Home > Enterprise >  How to rewrite UNION with LEFT JOIN more efficiently
How to rewrite UNION with LEFT JOIN more efficiently

Time:06-29

I have two tables...one that registers users and one that checks in users. A user will always have a single entry in the register table but a user may have 0 or multiple entries in the checkin table. For a raffle selector, I wrote a query that is picking 1 entry from the register table and then 1 entry from the checkin table - each sub query picks a random entry so long as that userID does not exist in a 3rd table that stores the raffle winners. After the two entries are returned than it randomly selects one of the two returned entries as the winnner.

However, I believe there should be a more efficient way of writing this so its ONLY picking an entry once....not picking two entries and then picking one of the two.

It took me quite a while to figure out how to correctly write the below query as I am not proficient in mysql at all. The query works and seems to work efficiently, but I believe there should be a better way of writing it that also consolidates the amount of query code.

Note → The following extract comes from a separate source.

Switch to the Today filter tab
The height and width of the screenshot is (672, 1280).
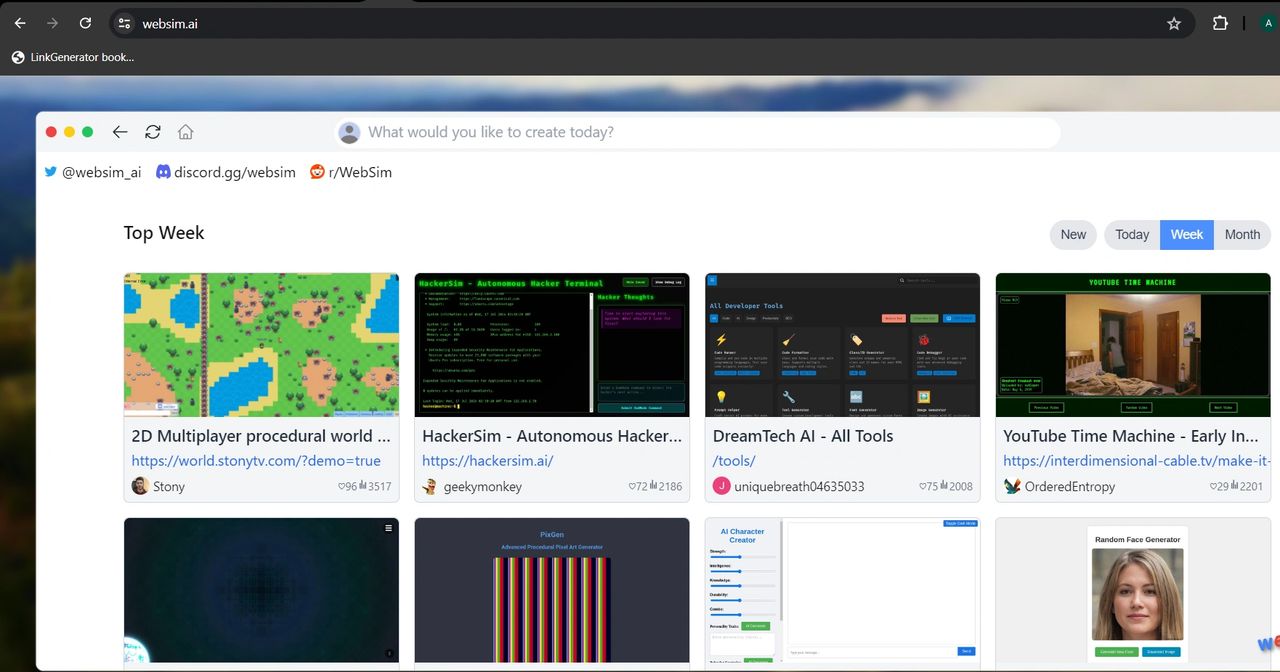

Hoping someone here can help or advise.

Table note: clubusers/clubHistory have multiple overlapping columns but the tables are not the same:

register = clubUsers 
checkins = clubHistory
winners = clubRaffleWinners

SELECT * FROM (  
  (SELECT ch.user_ID,ch.clID FROM clubHistory AS ch 
    LEFT OUTER JOIN clubRaffleWinners AS cr1 ON 
      ch.user_ID=cr1.user_ID  
      AND cr1.cID=1157 
      AND cr1.rafID=18  
      AND cr1.crID=1001   
      AND cr1.ceID=1167  
      AND cr1.chDate1='2022-06-04' 
    WHERE  
      ch.cID=1157  
      AND ch.crID=1001   
      AND ch.ceID=1167 
      AND ch.chDate='2022-06-04' 
      AND cr1.user_ID IS NULL 
    GROUP BY ch.user_ID ORDER BY RAND() LIMIT 1 
  )
UNION
  (SELECT cu.user_ID,cu.clID FROM clubUsers AS cu 
    LEFT OUTER JOIN clubRaffleWinners AS cr2 ON 
      cu.user_ID=cr2.user_ID  
      AND cr2.cID=1157 
      AND cr2.rafID=18  
      AND cr2.crID=1001   
      AND cr2.ceID=1167  
      AND cr2.chDate1='2022-06-04' 
    WHERE  
      cu.cID=1157  
      AND cu.crID=1001   
      AND cu.ceID=1167 
      AND cu.calDate<='2022-06-04' 
      AND cr2.user_ID IS NULL 
    GROUP BY cu.user_ID ORDER BY RAND() LIMIT 1   
  )
) AS foo order by RAND() LIMIT 1 ;

UPDATE:

As @JettoMartinez points out below, my current query could in fact randomly return the same user from each table so the final returned entry would just be the same user. I didn't realize this in my struggles just to get the above query to work. Thus my original OP asking for a more optimized query simply selecting a single random entry from both tables (where that user is not already in the winners table) is applicable for yet another reason.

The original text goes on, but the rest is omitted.